■ SOURCE MATERIAL:
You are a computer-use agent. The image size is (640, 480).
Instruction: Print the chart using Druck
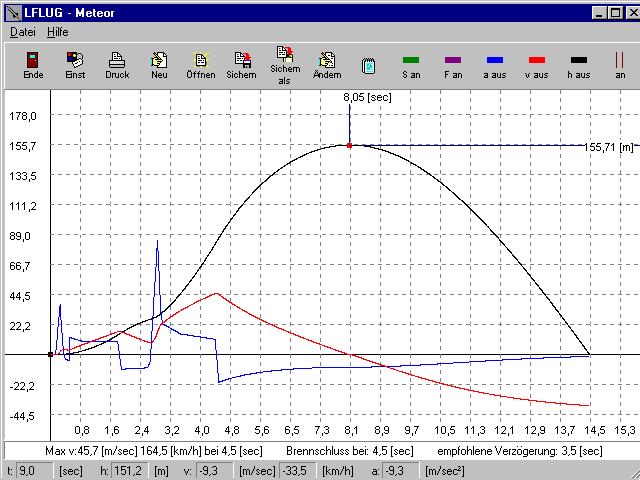(117, 65)
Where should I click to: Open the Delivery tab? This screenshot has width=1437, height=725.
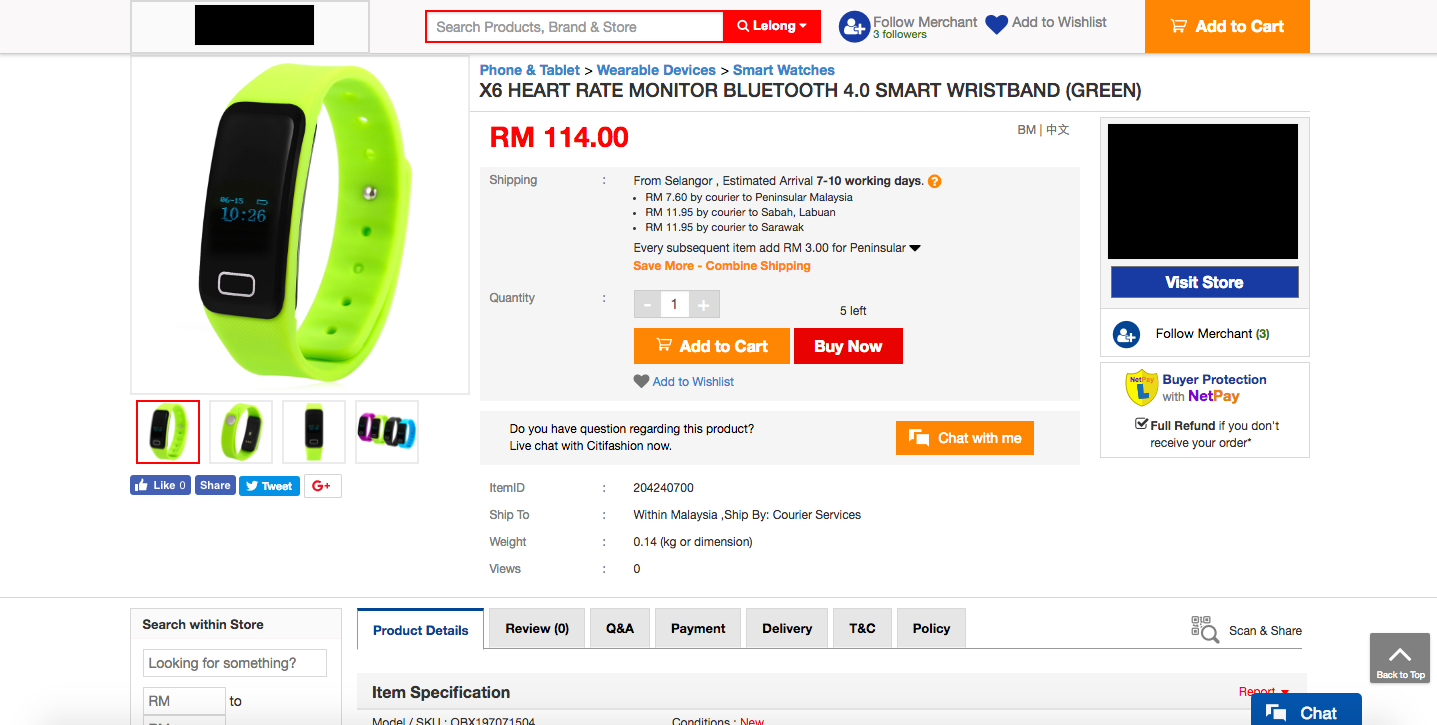click(x=787, y=628)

■ ASSIGNMENT: Please retype every record exactly, leaving the pictures out.

■ YOUR SOLUTION:
You are a computer-use agent. The image size is (640, 480).
Instruction: Print the chart using Druck
(117, 65)
Where should I click to: Open the Delivery tab? This screenshot has width=1437, height=725.
click(x=787, y=628)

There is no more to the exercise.